If the yucca has rotted from overflow or planting on heavy wet soils, you need to think not about flowering, but about saving the plant.
Diseases and pests
Yucca rarely gets sick, but can be affected by pests. Most problems arise from buried planting, dense blocking soil, or lack of sunlight.
To make the yucca look beautiful, you need to find the cause of the trouble and eliminate it, you may need to transplant a plant:
- Brown spots appeared on the leaves - dry air, lack of moisture, cold strong wind.
- Light spots - sunburn.
- Falling leaves - the consequences of plant transplantation, or hypothermia.
- The lower leaves of the garden yucca turn yellow - this is a natural process, if not widespread.
- Decay of the growth point - improper planting, dense soil, overflow.
- Brown spots on the leaves have yellowish convex edges - anthracnose. Over time, the marks fade. The affected leaves are removed and destroyed, the yucca is treated with an appropriate fungicide. Watering is limited.
Among the pests, the plant is most annoyed by:
- Snails and slugs. It is necessary to reduce the watering of the plant, as these pests love damp places. Sprinkle soil with metaldehyde insecticide.
Important! Some gardeners complain that the drug does not work. If you follow the instructions, the result is 100%. There is no need to save and everything will be fine.
- The leaves of the plant are covered with convex brownish outgrowths, similar to oblong ovals about 2 mm long. If it is difficult to clean them off with a fingernail, then this is a shield. At the initial stage, you can try to treat the plant with insecticides, for example, Angio or Calypso. With a strong infection, it is almost impossible to fight the scabbard on the yucca - it hides at the base of the outlet. It may be necessary to destroy not only the affected bush, but also the neighboring ones. It is good that the scale insect rarely affects the garden yucca.

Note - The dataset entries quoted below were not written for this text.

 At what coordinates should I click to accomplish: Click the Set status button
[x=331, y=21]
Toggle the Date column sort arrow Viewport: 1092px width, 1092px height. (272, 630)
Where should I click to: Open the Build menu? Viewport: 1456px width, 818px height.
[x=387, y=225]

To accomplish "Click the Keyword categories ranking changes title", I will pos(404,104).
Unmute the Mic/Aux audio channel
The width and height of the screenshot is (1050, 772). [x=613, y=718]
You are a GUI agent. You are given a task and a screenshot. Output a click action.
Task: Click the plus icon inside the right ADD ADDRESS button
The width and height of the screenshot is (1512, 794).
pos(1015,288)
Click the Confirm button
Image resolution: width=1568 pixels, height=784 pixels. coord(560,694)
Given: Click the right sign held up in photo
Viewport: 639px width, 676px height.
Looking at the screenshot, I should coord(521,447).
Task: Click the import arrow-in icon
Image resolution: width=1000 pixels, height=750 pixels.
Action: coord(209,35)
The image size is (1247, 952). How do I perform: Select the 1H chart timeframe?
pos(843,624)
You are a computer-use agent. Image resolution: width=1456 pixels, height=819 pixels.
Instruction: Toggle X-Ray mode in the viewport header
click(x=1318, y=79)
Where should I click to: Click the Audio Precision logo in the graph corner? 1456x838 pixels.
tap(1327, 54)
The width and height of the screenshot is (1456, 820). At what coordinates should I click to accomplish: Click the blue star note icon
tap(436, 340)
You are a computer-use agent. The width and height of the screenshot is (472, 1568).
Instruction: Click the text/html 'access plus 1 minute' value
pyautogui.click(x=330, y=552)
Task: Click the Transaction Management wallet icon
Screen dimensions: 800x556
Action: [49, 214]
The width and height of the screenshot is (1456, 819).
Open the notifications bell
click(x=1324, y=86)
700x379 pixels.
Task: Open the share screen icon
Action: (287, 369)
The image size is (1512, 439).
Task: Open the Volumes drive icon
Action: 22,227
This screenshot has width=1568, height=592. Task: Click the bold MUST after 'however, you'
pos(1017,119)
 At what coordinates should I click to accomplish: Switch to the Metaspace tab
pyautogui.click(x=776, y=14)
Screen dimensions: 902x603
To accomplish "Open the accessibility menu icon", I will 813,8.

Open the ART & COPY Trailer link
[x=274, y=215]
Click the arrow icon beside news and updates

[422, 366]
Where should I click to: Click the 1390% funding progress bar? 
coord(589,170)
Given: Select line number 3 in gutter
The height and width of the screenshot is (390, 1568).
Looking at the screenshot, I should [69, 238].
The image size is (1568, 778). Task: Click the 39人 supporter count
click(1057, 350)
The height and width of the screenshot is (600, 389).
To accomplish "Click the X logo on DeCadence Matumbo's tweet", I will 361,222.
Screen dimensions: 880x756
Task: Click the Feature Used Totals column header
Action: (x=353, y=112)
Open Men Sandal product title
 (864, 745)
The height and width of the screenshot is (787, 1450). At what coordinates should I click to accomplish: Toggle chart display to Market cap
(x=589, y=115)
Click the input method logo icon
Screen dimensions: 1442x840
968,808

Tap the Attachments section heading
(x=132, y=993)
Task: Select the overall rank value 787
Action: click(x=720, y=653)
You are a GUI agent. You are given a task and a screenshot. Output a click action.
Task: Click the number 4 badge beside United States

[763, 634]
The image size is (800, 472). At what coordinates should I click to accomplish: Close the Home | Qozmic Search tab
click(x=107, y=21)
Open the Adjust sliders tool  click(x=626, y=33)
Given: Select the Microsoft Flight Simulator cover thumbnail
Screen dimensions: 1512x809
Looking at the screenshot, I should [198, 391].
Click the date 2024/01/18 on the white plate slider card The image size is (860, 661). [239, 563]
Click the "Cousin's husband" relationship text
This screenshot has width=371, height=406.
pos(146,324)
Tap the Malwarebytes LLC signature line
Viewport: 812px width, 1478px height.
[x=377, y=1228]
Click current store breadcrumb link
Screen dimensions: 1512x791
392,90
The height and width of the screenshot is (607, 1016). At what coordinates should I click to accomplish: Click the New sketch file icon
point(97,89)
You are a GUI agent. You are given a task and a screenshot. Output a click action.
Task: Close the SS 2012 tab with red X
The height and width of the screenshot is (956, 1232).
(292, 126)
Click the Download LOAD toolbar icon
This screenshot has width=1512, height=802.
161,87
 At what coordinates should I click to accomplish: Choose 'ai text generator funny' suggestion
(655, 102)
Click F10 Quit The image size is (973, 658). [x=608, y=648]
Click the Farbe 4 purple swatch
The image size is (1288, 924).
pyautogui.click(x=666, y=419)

- When overflowing, fluffy white lumps may appear at the base of the leaves - this is a mealybug. Plants are treated with insecticide (from pests) and fungicide (from rot, which usually accompany waterlogging). Reduce watering, remove dried leaves. If necessary, thin out the landing.
Other pests can also affect yucca, this happens infrequently and is treated by spraying with appropriate insecticides.
Important! A healthy, properly planted plant rarely gets sick and is affected by pests.
Planting garden yucca and caring for it does not present any difficulties even in cool climates. The main thing is to choose the right place and not "stifle" the plant with your care - watering and feeding.